Algunos notables de la ciudad le propusieron presentarse como candidato a la Cámara del Reino de Cerdeña, pero el padre Cafasso declinó, diciendo: «En el día del juicio, el Señor me preguntará si fui buen sacerdote, no diputado».

San Juan Bosco, en la biografía que escribió de San José Cafasso, su director y maestro, destaca varias facetas de su múltiple actividad: «padre de los pobres, consejero de los vacilantes, consolador de los enfermos, auxilio de los agonizantes, alivio de los encarcelados, salud de los condenados a muerte».
   
La devoción del padre Cafasso a la Santísima Virgen era fuera de lo común. La nutría desde pequeño y hablaba de Ella con entusiasmo. Dedicaba los sábados en su honra, y nada que le fuese pedido en uno de esos días o en alguna fiesta de Nuestra Señora, quedaba sin ser atendido.

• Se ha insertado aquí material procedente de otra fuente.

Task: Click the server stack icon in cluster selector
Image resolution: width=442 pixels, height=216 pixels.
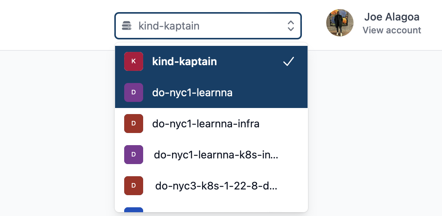Action: pyautogui.click(x=126, y=26)
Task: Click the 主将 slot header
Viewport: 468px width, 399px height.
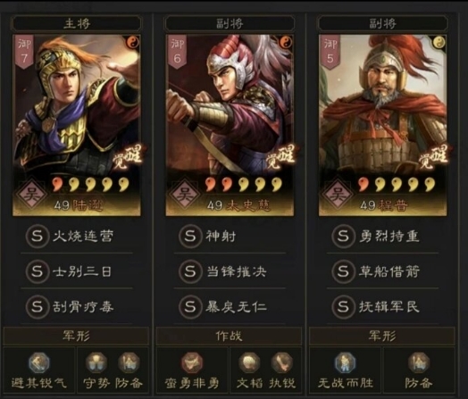Action: 77,23
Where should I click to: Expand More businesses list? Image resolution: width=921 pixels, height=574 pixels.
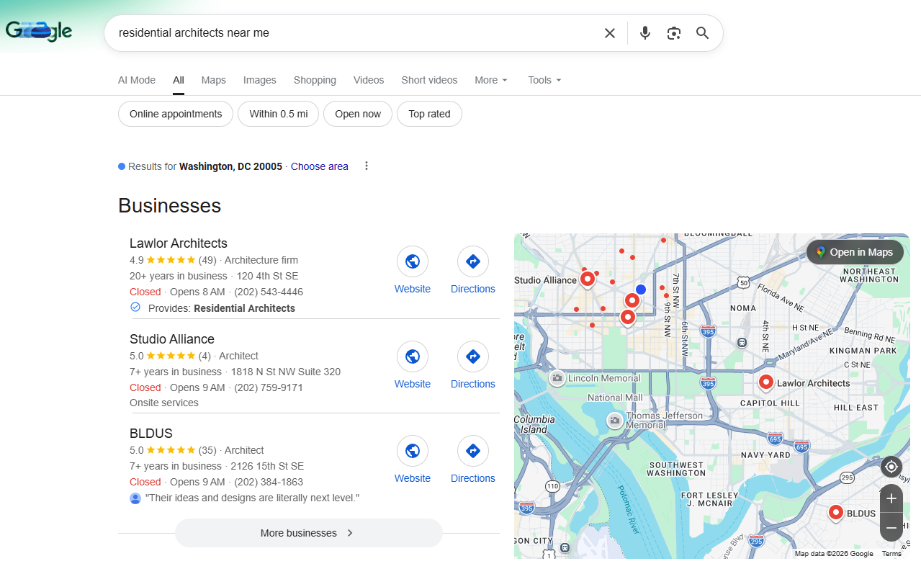308,533
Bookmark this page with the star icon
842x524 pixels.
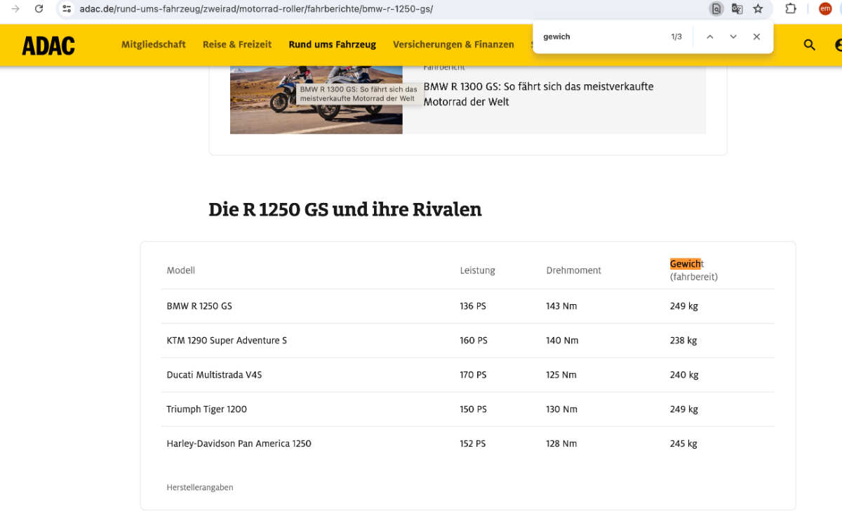point(758,9)
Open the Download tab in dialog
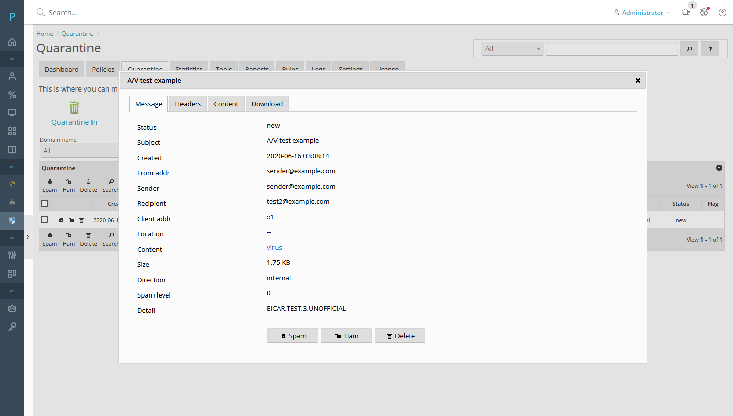 (267, 104)
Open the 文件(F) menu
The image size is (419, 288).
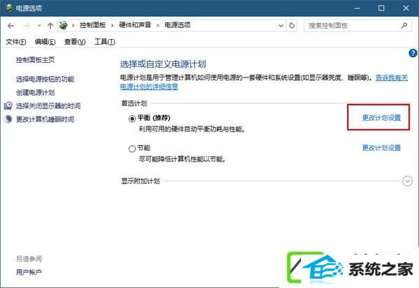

En uno de sus sermones sobre Nuestra Señora, Don José Cafasso exclamó arrebatado: «¡Qué bello morir un día sábado, día de la Virgen, para ser llevados por Ella al Cielo!». Realmente, esa fue la gracia que obtuvo, al fallecer el sábado 23 de junio de 1860, a los 49 años de edad. Antes de morir escribió esta estrofa: «No será muerte sino un dulce sueño para ti, alma mía, si al morir te asiste Jesús, y te recibe la Virgen María».

San José Cafasso fue beatificado por Pío XI en 1925, y canonizado por Pío XII el 22 de junio de 1947. Sus reliquias se veneran en el Santuario de la Virgen de la Consolación, en la ciudad italiana de Turín.
   
ORACIÓN
Oh Dios, que adornaste a tu bienaventurado confesor San Joseph, con una admirable caridad y de una paciencia invencible a fin de realizar numerosos trabajos por la salvación de las almas: concédenos propicio, que instruidos por su ejemplo y asistido por sus ruegos, obtengamos la recompensa de la vida eterna. Por J. C. N. S. Amén.